Figure 1.

The structure of the Sac3–Thp1–Sem1 complex (a) SDS PAGE of pull-down assays used to monitor the assembly of the Sac3–Thp1–Sem1 complex. His-Thp1 is insoluble (lane 1 – the band at ~70kD is an impurity) unless coexpressed with Sem1 (lane 2), whereas GST-Sac3 is soluble when expressed alone (lane 3) and does not bind Sem1 upon coexpression (lane 4). The Sac3–Thp1–Sem1 complex is formed when GST-Sac3 and Thp1–Sem1 lysates are mixed (lane 5).
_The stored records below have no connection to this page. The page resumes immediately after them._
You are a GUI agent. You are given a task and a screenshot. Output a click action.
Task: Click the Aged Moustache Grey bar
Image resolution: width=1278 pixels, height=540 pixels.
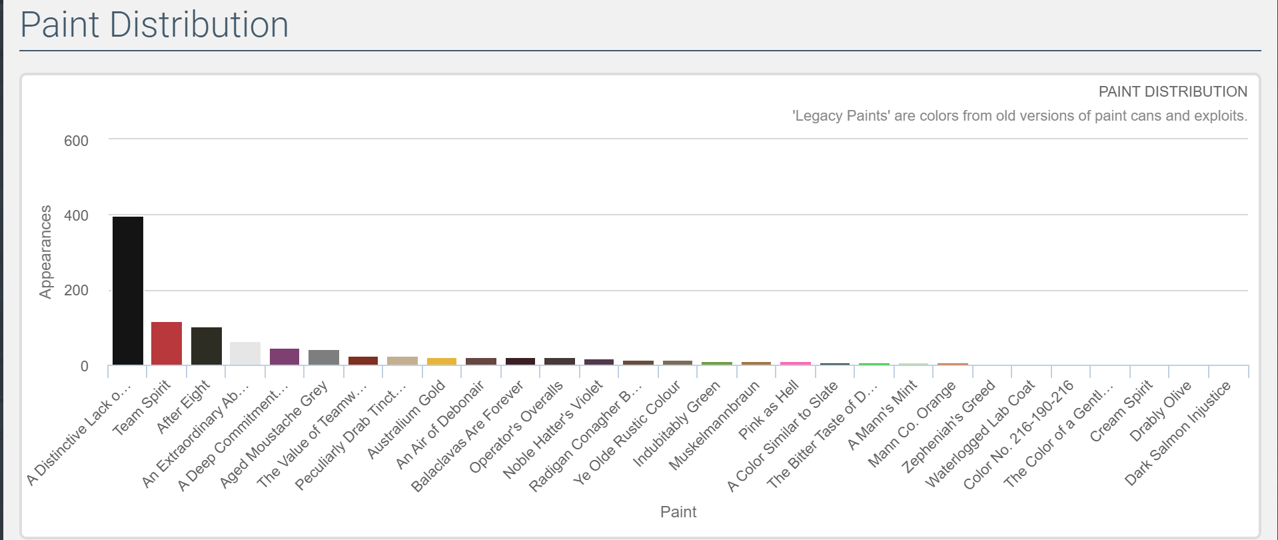tap(324, 357)
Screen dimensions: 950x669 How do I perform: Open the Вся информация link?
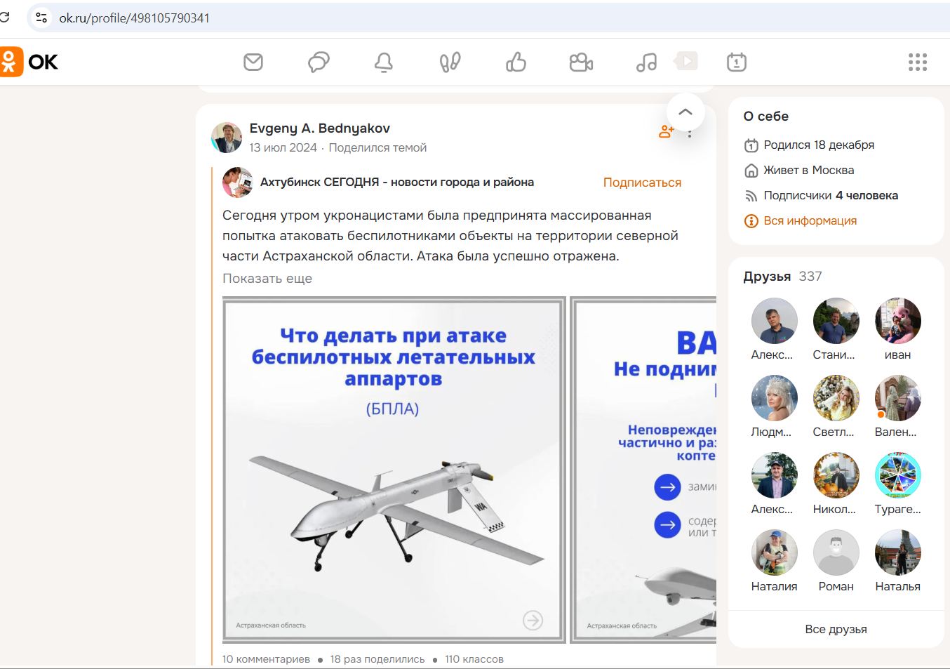pyautogui.click(x=810, y=220)
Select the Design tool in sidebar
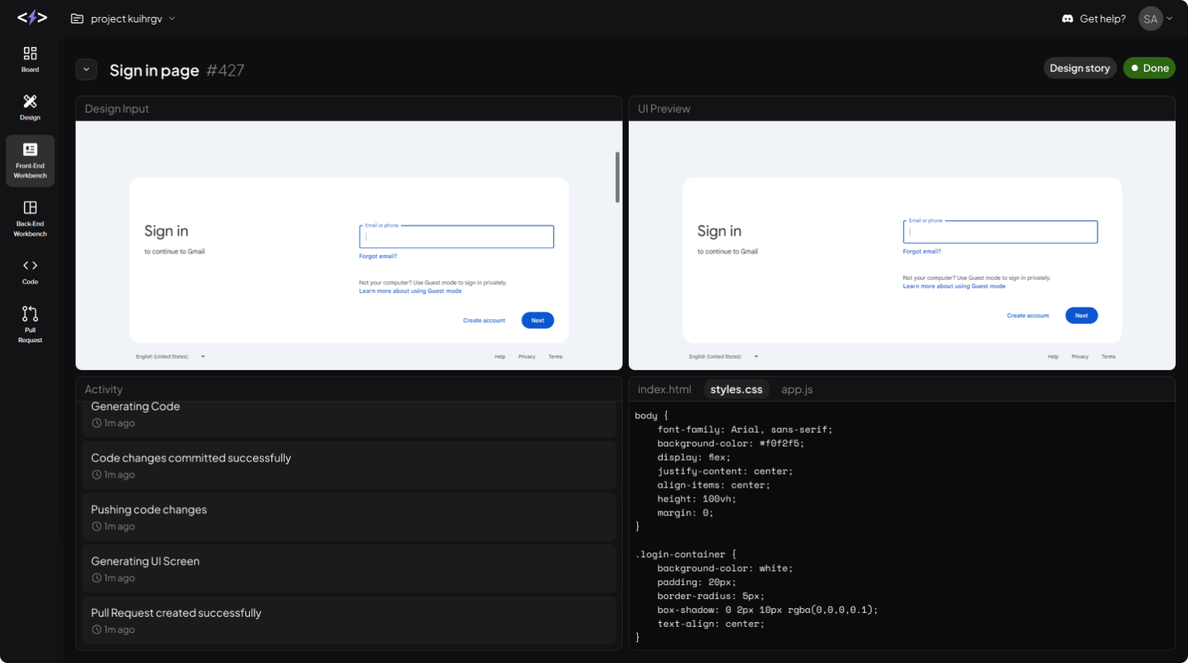Viewport: 1188px width, 663px height. click(29, 107)
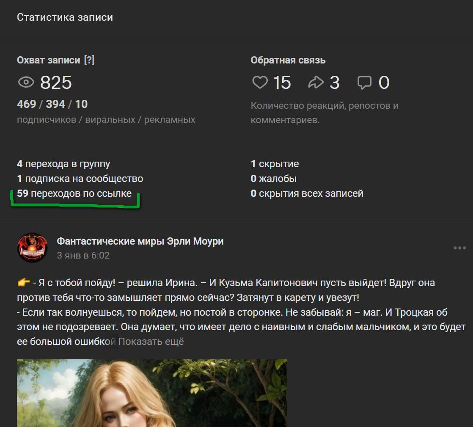Click the 4 перехода в группу stat

pos(63,164)
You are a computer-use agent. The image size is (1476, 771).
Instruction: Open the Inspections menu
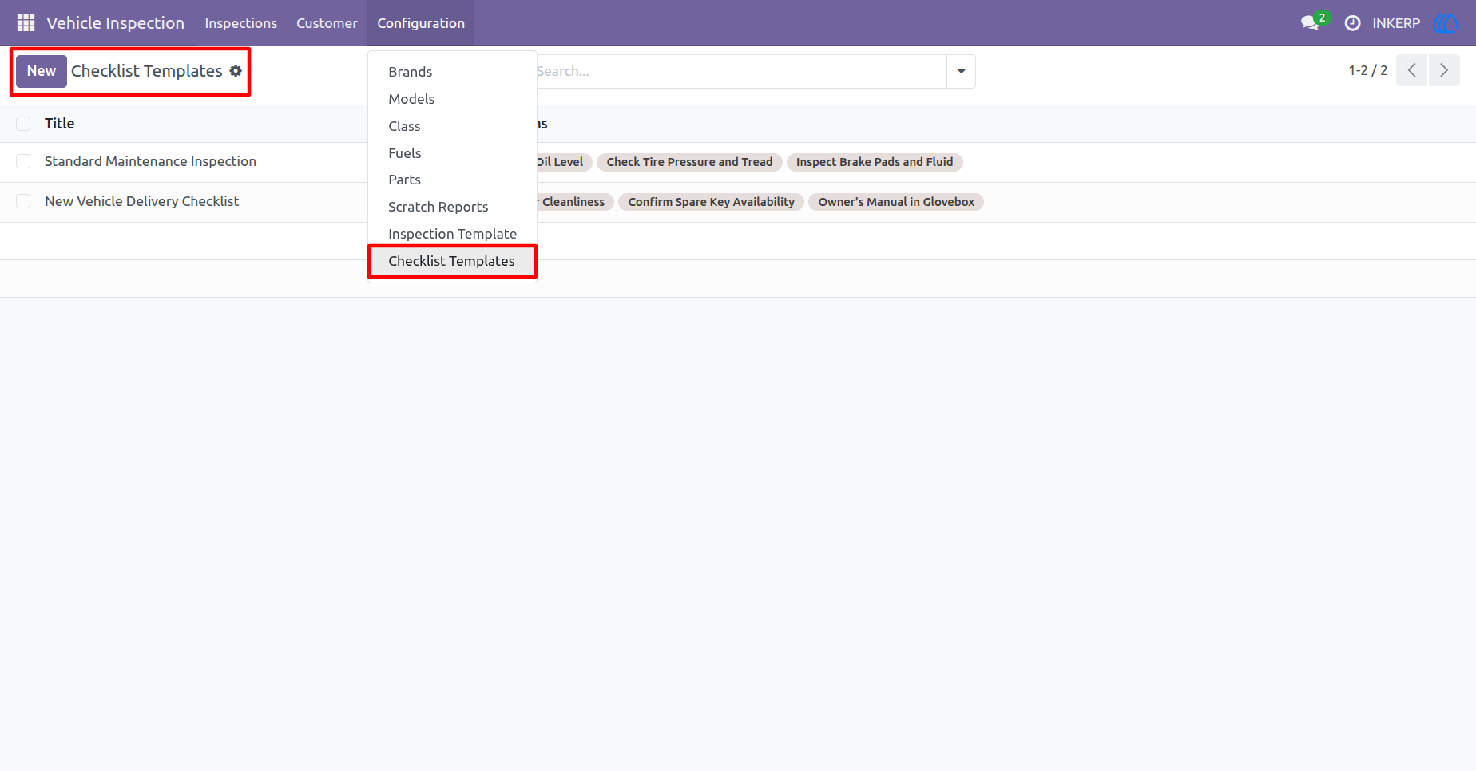click(x=240, y=23)
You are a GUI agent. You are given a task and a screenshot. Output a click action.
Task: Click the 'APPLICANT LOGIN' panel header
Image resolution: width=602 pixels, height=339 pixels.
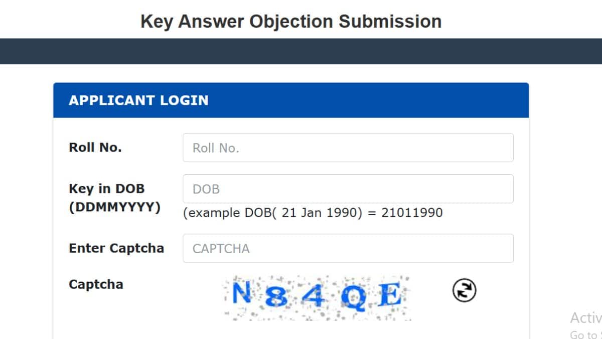coord(138,100)
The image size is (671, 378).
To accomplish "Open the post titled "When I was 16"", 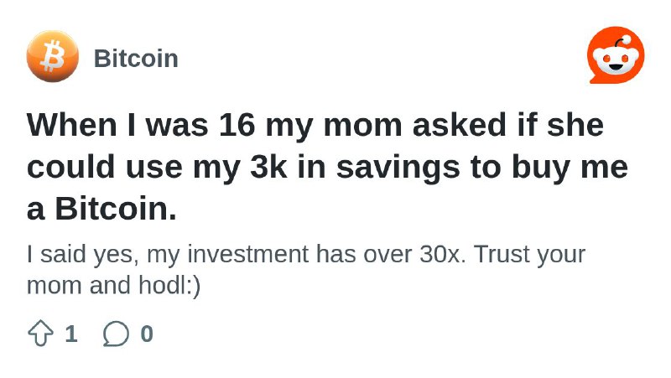I will point(327,166).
Lanes 1-2 are His-tag pull-downs and lanes 3-5 are GST-pull-downs. (b) Domain organization in the Sac3–Thp1–Sem1 complex. (c) Overview of the Sac3–Thp1–Sem1 complex with α-helices represented as cylinders and Sem1 in worm format. (d,e) Ribbon views of Thp1 and Sac3, highlighting the secondary structural elements of the superhelical domains (HD, gray, green) and the winged helix domains (WH, red, blue). (f) Sac3–Thp1–Sem1 complex rotated ~90° about the horizontal compared with (c) highlighting the Sac3 and Thp1 winged helix domains.